» What you have to do: Where a line of the listing below includes the word "agent", reproduce that line.

» Data for the task:
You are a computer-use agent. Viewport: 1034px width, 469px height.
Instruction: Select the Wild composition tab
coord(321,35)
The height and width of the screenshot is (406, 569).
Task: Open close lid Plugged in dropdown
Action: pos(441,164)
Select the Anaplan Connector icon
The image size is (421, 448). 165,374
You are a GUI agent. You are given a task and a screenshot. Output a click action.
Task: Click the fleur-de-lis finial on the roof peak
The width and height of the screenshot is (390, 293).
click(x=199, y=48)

* * *

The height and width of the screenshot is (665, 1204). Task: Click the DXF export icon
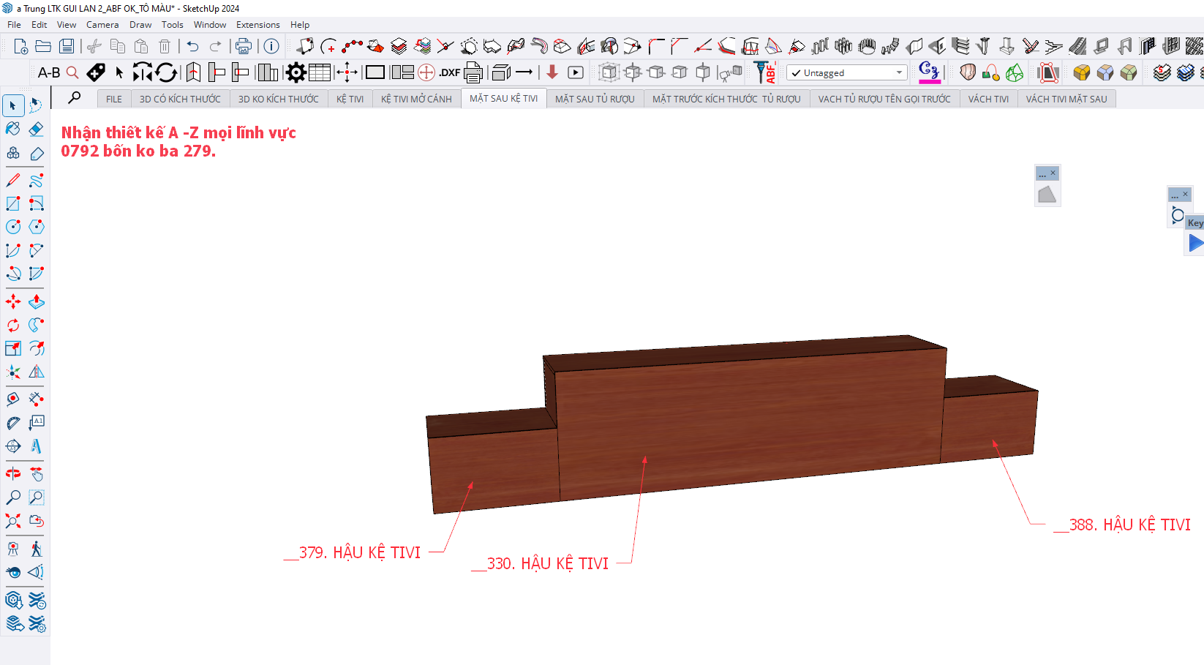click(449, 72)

» Task output:
You are a computer-use agent. Viewport: 1034px width, 469px height.
You are a GUI agent. You are given a task and a screenshot. Output a click action.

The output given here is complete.